## What to do
1) In the TV ratings commentary, what average weekly audience did Nine's Today show reach?
2) Reproduce the part of the TV ratings commentary that opens with the words containing "Dirt Game on" and closes with "the Foxtel counterassault.", substituting "Formula One" for "Formula 1".
3) Why, according to the TV ratings commentary, did Sunday Night on Seven have better quality stories last night?

Glenn Dyer’s comments:

Last week: Seven won All People 6pm to midnight 28.0% to 26.1% for Nine and 22.8% for Ten. Ten did better in 16 to 39. Nine’s Today show cracked the 300,000 mark for the week for the first time in around five years: 318,000 was the average. Seven’s Sunrise is still ahead on 376,000 but it’s no surprise wonder producer, Adam Boland is back at Sunrise. While he was away doing things with The Morning Show and Sunday Night, Nine’s Today has made big advances.

Hot Seat at 5.30pm on Nine averaged 578,000 for its first week: that is now the benchmark for comparison (along with its 612,000 first up audience). The AFL will really struggle in Sydney. The Anzac Day game between Collingwood and Essendon, just 74,000 people watched in Sydney: the Swans losing to the Dockers on Saturday night, just 72,000 watched in Sydney. But at least the AFL showed these games into Sydney via Ten.

The NRL can’t get the Nine Network to show its games into Melbourne where the Storm are based and play every second week. It’s gutless on the part of News Ltd, Nine and the NRL. In regional areas WIN/NBN won for Nine from prime/7Qld.

Last Night: Sunday Night on Seven at 6.30pm had better quality stories last night, thanks to Mike Munro’s professionalism as a presenter and an old fashioned reporter. It in fact had a 60 Minutes feel about its story balance last night. Sunrise will only succeed with a bit of hard nosed grit, not Sunrise fairy floss. The 1.173 million viewers was a better figure than last week. Needs to do more to lift.

Dirt Game on the ABC at 8.30pm backed up well — 606,000 — it’s not going to be a Sea Change, but its better than the average dramas that the ABC has shown in the past couple of years. At least it’s a drama built around current issues and well acted.

Ten’s One’s broadcast of the Formula 1 last night, 127,000. Not as good as the week before, but Australian Mark Webber didn’t do as well this week. It was the highest digital Free To Air audience of the night. ONE now out rates Pay TV Channels, Fos Sports etc and ESPN in the five metro markets. It doesn’t have to geographic spread yet of Foxtel (It’s not in Tasmania, the bush or the Northern Territory). It also has a better “reach” for TV advertisers than other Foxtel channels. Standby for the Foxtel counterassault.

The Biggest Loser is below last year’s figures for the final couple of episodes, but the climax is tonight. Last year the winner averaged 1.896,000. This year it looks as though it will be 300,000-400,000 under that. So You Think You Can Dance Australia finished last night. It did well, 1.432 million for the winner (who was a fabulous dancer). But that is well under the 1.877 million for the winner episode in the first year last year. The final night last night averaged 1.342 million vs. 1.832 million for 2008.

Tonight: Four Corners has another crack at the Victorian bushfires. The Four Corners PR machine has already swung into gear with titbits from the program. Need we watch tonight? Media Watch follows, but the highlight on ABC tonight (and the night) will be the second part of the Australian Story program on Keith Miller, the late cricket legend and World War two pilot. Shane Warne introduces it tonight. And, don’t forget Spooks.

Ten has the final of The Biggest Loser in a half hour episode at 7.30pm and then a two hour finale at 8.30pm. That is broken by the debut of MasterChef Australia, a UK format and Ten’s Big Brother replacement. So we have the ironic situation of all the weight shedders finishing and the weigh adders debuting on MasterChef, all on the one night.

There’s a TV series in that irony, but I can’t quite grasp it.

Seven has How I Met Your Mother, Scrubs, Housewives and Brothers and Sisters.

Nine has You Saved My Life and Missing Pieces before one episode of Underbelly; then a new series called Eleventh Hour, which is one to avoid.

## Source information

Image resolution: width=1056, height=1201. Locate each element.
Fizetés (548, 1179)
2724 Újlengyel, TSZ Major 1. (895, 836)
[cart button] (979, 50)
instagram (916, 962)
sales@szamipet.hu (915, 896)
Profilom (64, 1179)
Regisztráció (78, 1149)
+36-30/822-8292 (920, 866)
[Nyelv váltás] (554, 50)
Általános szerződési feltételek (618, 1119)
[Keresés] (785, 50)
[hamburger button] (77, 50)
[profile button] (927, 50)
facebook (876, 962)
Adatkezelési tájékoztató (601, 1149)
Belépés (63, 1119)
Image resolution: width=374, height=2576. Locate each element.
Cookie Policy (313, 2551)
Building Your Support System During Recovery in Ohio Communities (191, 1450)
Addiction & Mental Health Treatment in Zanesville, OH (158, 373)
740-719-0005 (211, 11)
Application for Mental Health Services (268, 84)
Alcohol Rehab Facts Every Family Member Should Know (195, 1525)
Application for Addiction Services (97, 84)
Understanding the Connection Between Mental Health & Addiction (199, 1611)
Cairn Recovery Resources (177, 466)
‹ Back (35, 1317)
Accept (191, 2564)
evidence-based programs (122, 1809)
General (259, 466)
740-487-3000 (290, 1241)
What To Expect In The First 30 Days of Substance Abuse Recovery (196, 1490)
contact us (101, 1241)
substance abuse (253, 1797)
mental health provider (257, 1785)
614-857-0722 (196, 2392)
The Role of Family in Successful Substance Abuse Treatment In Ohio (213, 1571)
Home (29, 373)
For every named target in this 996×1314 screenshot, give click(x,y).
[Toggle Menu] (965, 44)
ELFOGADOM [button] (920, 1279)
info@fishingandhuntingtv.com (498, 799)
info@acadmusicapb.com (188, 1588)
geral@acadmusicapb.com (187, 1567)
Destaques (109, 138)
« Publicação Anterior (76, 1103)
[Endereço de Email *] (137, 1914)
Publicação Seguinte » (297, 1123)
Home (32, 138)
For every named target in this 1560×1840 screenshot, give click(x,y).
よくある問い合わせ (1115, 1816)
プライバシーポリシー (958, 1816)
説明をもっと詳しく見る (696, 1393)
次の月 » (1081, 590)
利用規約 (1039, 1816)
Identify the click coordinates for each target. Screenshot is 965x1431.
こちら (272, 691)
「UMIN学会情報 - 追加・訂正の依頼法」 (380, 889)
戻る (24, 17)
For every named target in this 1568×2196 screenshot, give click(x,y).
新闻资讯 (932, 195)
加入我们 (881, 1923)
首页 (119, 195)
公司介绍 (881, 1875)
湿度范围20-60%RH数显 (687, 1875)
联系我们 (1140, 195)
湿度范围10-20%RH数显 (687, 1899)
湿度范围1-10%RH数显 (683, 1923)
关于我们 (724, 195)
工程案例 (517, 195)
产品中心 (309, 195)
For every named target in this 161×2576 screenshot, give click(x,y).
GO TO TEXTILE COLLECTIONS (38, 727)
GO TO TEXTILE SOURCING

## Results for each task
1) 318,000.

2)
Dirt Game on the ABC at 8.30pm backed up well — 606,000 — it’s not going to be a Sea Change, but its better than the average dramas that the ABC has shown in the past couple of years. At least it’s a drama built around current issues and well acted.

Ten’s One’s broadcast of the Formula One last night, 127,000. Not as good as the week before, but Australian Mark Webber didn’t do as well this week. It was the highest digital Free To Air audience of the night. ONE now out rates Pay TV Channels, Fos Sports etc and ESPN in the five metro markets. It doesn’t have to geographic spread yet of Foxtel (It’s not in Tasmania, the bush or the Northern Territory). It also has a better “reach” for TV advertisers than other Foxtel channels. Standby for the Foxtel counterassault.

3) The commentary credits Mike Munro's professionalism as a presenter and as an old-fashioned reporter for the better quality stories.